§ **WHAT YOU ARE ASKED TO DO**
According to the account of bouldering in Rubuchaka Valley, into how many bouldering areas did Dobie divide the valley?

§ **SOURCE**

Prayers are chiseled into random rocks throughout the valley. There are two resorts in the valley that flopped (right). It is nice to see that the yaks are taking back the land.
Gabby approaching Area Five
Dobie broke Rubuchaka Valley into five bouldering areas. All five areas surround the village at the bottom of the valley.
We didn't bring bouldering pads on this hike so we did more exploring of the massive rock formations and caves than bouldering. We found some amazing things.
Me warming up
Our first problem, we call it "Crown." It is located in the back of the Area. It is a long traverse up the edges. V2.
I put up an easy V0 in the morning.
My problem is on the left above the pads. Gabby sent one of the problems set is the guide.
If you walk 15 minutes of the ravine in Area One you will find our next problem, "Turtle Face." V2.
There is endless amounts of bouldering at Rubuchaka. But there are a few things to be aware of. First is that if you are camping or hiking there is almost no cover from the weather. There are thunderstorms and snowstorms, but I think the sun is the most dangerous. Daocheng sits above 14000 feet. With clear skys, which are common, sunshine is less romantic, and more of a powerful radiation at that point. If you are here in the summer you need to bring a hat, long sleeved shirt, pants, gloves (seriously), and lots of sunscreen. We found that carrying an umbrella up there paid off. A benefit of the elevation is that water evaporates so quickly that even in the crazy sun you never really sweat. Oh, and it took me about two full days to get fully acclimated.
We finished our hike at Castle Peak
An ariel view of Rubuchaka Village. The road is on the right and our home stay house is on the far left
Bouldering, Camping, and Friends:
Evan, Kayla (both PCVs), and Nina (grad student is Hong Kong) showed up on the third day. We found this great bouldering in the field behind our inn to warm up on.
Nina and baby cows
I believe Dobie's problem on this boulder is called the "Candy Cane Traverse," which traverses from left to right. Gabby and I put up a problem going straight up from where I am sitting called, "Rain Gods," because of the flash hail storm that hit just before we were about to send it. V2.
Gabby and Kayla after surviving the hail storm
We hiked back to Castle Peak to camp. Our plan was to boulder, camp, and cook. So we had to carry all of these things up to the top of the mountain. We left the rest of our stuff at the inn for the night. I got fire wood from the inn for free. To carry it to the top I wedged it in between my bouldering pads. Even tough I had five large pieces of fire wood, I think I had the lightest pack. The others had to carry food, water, and gear. You can buy prepackaged food, fresh food, flashlights, and other supplies in Daocheng.

§ **Rows from a dataset**
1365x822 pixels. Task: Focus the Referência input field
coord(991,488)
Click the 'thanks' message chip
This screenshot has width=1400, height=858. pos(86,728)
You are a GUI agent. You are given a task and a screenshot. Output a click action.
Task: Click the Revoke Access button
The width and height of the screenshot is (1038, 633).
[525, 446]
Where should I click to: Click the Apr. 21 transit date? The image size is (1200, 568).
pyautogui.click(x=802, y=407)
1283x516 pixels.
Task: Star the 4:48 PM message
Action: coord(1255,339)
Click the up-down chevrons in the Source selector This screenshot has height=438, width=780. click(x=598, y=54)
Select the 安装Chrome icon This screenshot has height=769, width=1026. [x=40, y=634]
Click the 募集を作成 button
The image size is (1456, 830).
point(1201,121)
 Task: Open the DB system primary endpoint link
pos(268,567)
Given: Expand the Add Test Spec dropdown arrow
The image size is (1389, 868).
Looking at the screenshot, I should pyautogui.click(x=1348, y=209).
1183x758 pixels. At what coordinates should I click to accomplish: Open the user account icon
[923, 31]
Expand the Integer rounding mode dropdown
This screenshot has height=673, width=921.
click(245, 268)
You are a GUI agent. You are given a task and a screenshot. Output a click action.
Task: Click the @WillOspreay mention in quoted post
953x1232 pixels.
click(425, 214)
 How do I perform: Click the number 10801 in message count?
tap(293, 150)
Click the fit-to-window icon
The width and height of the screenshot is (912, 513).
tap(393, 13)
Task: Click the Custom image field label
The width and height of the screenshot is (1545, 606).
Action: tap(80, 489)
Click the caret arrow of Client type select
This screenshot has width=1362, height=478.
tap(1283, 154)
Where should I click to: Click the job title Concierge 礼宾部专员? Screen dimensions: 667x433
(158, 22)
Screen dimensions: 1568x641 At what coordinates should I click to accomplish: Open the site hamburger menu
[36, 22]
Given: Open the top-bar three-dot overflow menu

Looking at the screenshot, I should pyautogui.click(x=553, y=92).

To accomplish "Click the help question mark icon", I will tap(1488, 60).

§ **ANSWER FOR THE TASK**
Five.